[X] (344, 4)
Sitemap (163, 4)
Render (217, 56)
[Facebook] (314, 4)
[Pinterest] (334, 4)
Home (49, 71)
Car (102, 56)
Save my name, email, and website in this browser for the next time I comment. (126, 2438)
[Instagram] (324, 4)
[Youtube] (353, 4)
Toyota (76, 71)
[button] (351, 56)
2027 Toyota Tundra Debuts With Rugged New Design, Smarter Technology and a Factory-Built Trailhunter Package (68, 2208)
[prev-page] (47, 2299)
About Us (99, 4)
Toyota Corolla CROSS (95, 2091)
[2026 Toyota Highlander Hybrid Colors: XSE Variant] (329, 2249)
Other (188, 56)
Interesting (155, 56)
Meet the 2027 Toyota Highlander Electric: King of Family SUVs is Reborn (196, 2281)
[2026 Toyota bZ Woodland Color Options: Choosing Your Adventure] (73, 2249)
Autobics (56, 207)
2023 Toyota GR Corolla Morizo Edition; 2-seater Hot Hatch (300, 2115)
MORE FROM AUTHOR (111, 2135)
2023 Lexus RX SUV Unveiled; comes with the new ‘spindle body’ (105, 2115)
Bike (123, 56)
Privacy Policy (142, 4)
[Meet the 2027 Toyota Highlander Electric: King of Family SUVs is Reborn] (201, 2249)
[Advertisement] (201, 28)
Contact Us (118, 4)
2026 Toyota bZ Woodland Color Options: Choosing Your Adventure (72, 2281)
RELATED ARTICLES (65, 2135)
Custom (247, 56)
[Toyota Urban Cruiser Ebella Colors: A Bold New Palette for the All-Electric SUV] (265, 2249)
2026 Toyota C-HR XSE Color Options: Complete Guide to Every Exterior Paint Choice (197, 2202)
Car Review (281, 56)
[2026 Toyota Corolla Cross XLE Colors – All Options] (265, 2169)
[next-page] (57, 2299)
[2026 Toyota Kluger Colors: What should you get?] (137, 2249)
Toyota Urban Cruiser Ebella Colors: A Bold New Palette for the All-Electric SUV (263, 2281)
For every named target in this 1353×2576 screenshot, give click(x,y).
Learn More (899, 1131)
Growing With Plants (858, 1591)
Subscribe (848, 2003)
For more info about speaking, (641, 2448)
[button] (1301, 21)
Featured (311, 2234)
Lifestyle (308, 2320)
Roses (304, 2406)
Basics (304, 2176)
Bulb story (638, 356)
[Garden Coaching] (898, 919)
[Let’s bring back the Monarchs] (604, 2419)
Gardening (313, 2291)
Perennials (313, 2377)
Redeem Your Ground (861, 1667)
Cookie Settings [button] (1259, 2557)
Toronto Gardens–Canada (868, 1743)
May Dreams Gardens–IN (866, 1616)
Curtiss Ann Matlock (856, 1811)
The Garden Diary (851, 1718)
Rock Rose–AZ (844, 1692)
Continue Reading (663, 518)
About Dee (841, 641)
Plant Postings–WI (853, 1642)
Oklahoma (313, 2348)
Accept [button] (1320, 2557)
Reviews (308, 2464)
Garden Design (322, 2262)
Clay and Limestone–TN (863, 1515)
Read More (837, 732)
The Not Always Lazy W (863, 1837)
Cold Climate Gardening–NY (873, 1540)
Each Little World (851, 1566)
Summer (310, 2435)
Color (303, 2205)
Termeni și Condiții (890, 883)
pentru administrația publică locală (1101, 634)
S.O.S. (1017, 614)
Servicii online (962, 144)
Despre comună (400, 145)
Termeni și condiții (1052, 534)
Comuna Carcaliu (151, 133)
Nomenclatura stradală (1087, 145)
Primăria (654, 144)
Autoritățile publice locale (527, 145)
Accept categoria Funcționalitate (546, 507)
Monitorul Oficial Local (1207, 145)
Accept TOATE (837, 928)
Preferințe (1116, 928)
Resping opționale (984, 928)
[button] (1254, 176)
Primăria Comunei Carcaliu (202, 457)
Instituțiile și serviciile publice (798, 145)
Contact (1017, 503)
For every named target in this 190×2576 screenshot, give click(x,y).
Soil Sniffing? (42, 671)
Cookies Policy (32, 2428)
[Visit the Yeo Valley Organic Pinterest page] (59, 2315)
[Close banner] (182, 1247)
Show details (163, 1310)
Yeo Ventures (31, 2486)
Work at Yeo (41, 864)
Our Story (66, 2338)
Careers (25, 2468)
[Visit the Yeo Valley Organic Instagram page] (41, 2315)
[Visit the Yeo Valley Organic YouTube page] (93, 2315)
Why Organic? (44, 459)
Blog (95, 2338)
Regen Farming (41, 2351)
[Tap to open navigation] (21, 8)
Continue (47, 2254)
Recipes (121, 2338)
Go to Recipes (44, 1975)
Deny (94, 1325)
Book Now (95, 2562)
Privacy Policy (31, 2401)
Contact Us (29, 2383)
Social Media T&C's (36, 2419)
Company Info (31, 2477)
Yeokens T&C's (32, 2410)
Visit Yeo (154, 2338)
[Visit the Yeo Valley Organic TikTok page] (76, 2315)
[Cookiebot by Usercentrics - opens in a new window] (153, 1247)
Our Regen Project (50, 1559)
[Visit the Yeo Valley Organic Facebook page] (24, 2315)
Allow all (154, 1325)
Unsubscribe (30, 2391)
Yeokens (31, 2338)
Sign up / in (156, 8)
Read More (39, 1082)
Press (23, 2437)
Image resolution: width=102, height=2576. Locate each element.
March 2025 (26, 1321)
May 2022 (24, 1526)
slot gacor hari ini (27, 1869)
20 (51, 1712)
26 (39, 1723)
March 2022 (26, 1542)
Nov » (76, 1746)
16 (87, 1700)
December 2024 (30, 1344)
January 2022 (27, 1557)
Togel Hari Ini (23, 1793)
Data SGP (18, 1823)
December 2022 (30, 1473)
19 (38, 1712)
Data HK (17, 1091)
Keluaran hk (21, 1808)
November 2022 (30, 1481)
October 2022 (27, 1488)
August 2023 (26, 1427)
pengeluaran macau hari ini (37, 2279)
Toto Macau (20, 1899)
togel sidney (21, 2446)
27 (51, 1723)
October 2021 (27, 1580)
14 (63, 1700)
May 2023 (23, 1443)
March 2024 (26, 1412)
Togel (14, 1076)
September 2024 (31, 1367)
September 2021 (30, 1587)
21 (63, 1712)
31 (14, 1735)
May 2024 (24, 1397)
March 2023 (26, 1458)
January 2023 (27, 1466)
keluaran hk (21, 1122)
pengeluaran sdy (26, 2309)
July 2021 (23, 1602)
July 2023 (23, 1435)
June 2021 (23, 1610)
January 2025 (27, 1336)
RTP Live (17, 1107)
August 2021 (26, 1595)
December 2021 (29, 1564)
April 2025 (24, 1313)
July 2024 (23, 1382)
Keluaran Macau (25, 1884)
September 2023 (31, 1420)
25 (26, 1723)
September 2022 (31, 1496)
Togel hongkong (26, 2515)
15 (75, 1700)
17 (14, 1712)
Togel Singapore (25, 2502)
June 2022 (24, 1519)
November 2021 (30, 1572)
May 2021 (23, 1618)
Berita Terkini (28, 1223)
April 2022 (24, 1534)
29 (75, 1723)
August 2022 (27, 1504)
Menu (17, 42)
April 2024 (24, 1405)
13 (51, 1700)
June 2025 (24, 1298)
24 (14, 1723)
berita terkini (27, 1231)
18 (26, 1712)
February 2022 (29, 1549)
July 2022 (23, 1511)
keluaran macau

#### TASK TO CARRY OUT:
Begin at the line that has "Car Review (281, 56)" in the entries above; stop after the line that has "Primăria Comunei Carcaliu (202, 457)". Transcribe exactly those lines and no others.

#### ANSWER FOR THE TASK:
Car Review (281, 56)
[2026 Toyota Corolla Cross XLE Colors – All Options] (265, 2169)
[next-page] (57, 2299)
[2026 Toyota Kluger Colors: What should you get?] (137, 2249)
Toyota Urban Cruiser Ebella Colors: A Bold New Palette for the All-Electric SUV (263, 2281)
For every named target in this 1353×2576 screenshot, give click(x,y).
Learn More (899, 1131)
Growing With Plants (858, 1591)
Subscribe (848, 2003)
For more info about speaking, (641, 2448)
[button] (1301, 21)
Featured (311, 2234)
Lifestyle (308, 2320)
Roses (304, 2406)
Basics (304, 2176)
Bulb story (638, 356)
[Garden Coaching] (898, 919)
[Let’s bring back the Monarchs] (604, 2419)
Gardening (313, 2291)
Perennials (313, 2377)
Redeem Your Ground (861, 1667)
Cookie Settings [button] (1259, 2557)
Toronto Gardens–Canada (868, 1743)
May Dreams Gardens–IN (866, 1616)
Curtiss Ann Matlock (856, 1811)
The Garden Diary (851, 1718)
Rock Rose–AZ (844, 1692)
Continue Reading (663, 518)
About Dee (841, 641)
Plant Postings–WI (853, 1642)
Oklahoma (313, 2348)
Accept [button] (1320, 2557)
Reviews (308, 2464)
Garden Design (322, 2262)
Clay and Limestone–TN (863, 1515)
Read More (837, 732)
The Not Always Lazy W (863, 1837)
Cold Climate Gardening–NY (873, 1540)
Each Little World (851, 1566)
Summer (310, 2435)
Color (303, 2205)
Termeni și Condiții (890, 883)
pentru administrația publică locală (1101, 634)
S.O.S. (1017, 614)
Servicii online (962, 144)
Despre comună (400, 145)
Termeni și condiții (1052, 534)
Comuna Carcaliu (151, 133)
Nomenclatura stradală (1087, 145)
Primăria (654, 144)
Autoritățile publice locale (527, 145)
Accept categoria Funcționalitate (546, 507)
Monitorul Oficial Local (1207, 145)
Accept TOATE (837, 928)
Preferințe (1116, 928)
Resping opționale (984, 928)
[button] (1254, 176)
Primăria Comunei Carcaliu (202, 457)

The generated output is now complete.